▸ Assignment: Output the entries below unchanged, except for the pictures.

▸ Given records:
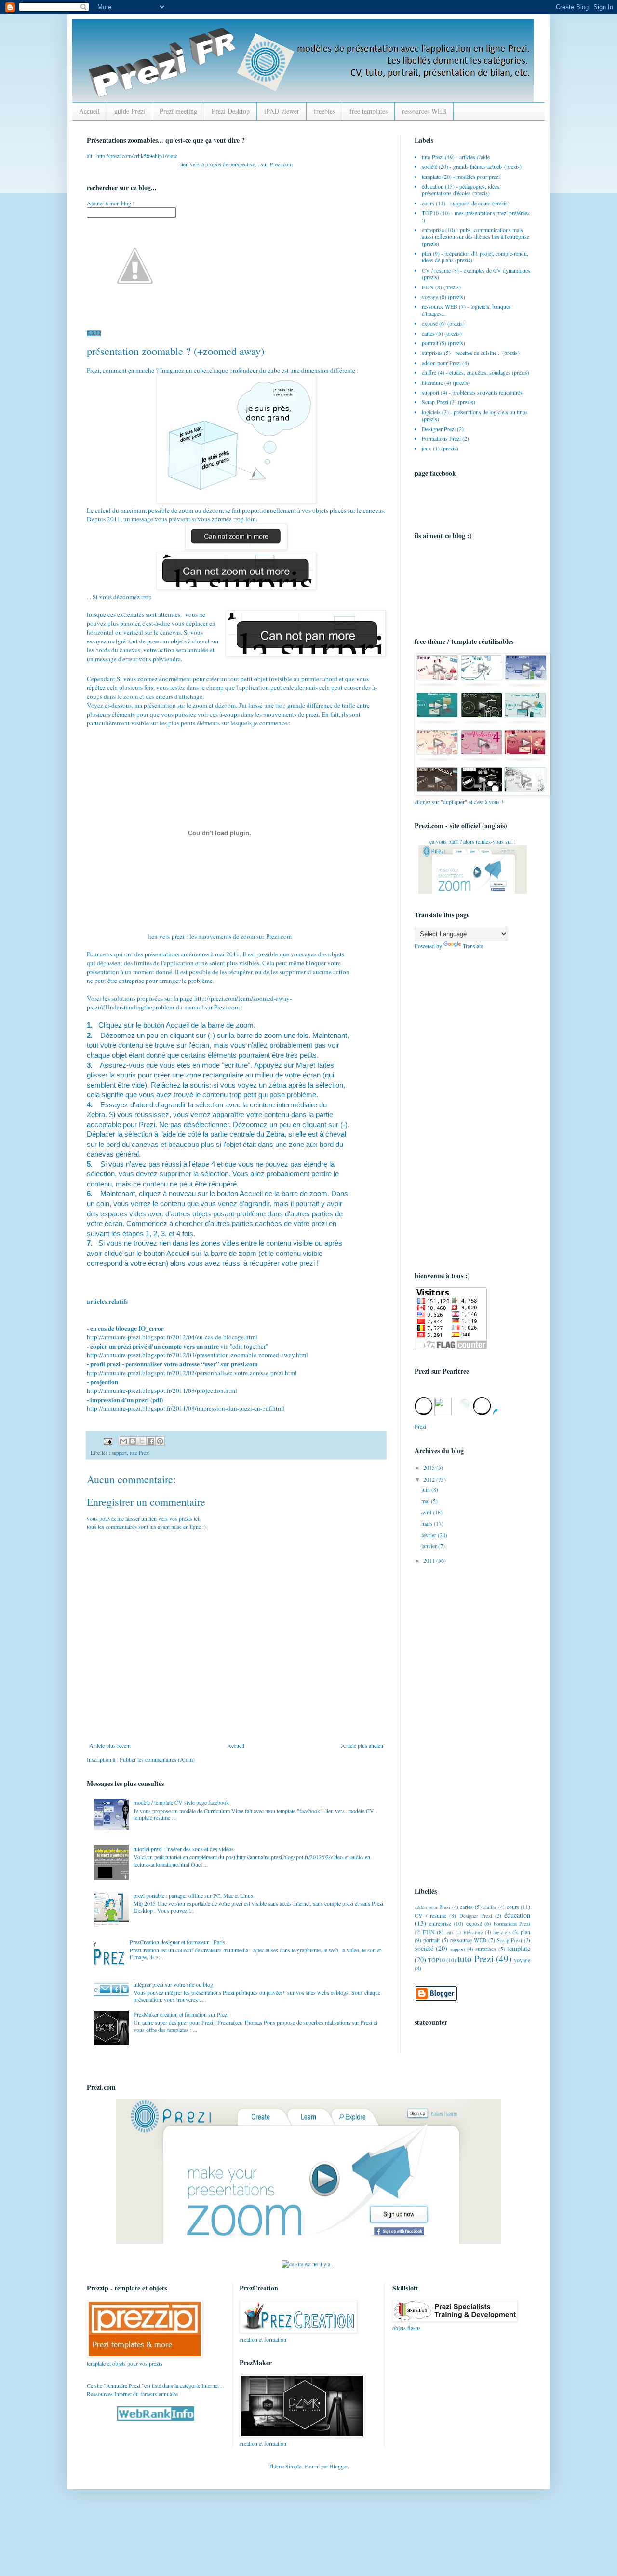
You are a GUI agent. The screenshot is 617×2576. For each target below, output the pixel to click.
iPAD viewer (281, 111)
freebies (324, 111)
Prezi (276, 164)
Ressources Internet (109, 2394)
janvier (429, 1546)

▸ Answer space:
You are a GUI agent. The screenshot is 617×2576. For each target below, output the pixel to click.
iPAD viewer (281, 111)
freebies (324, 111)
Prezi (276, 164)
Ressources Internet (109, 2394)
janvier (429, 1546)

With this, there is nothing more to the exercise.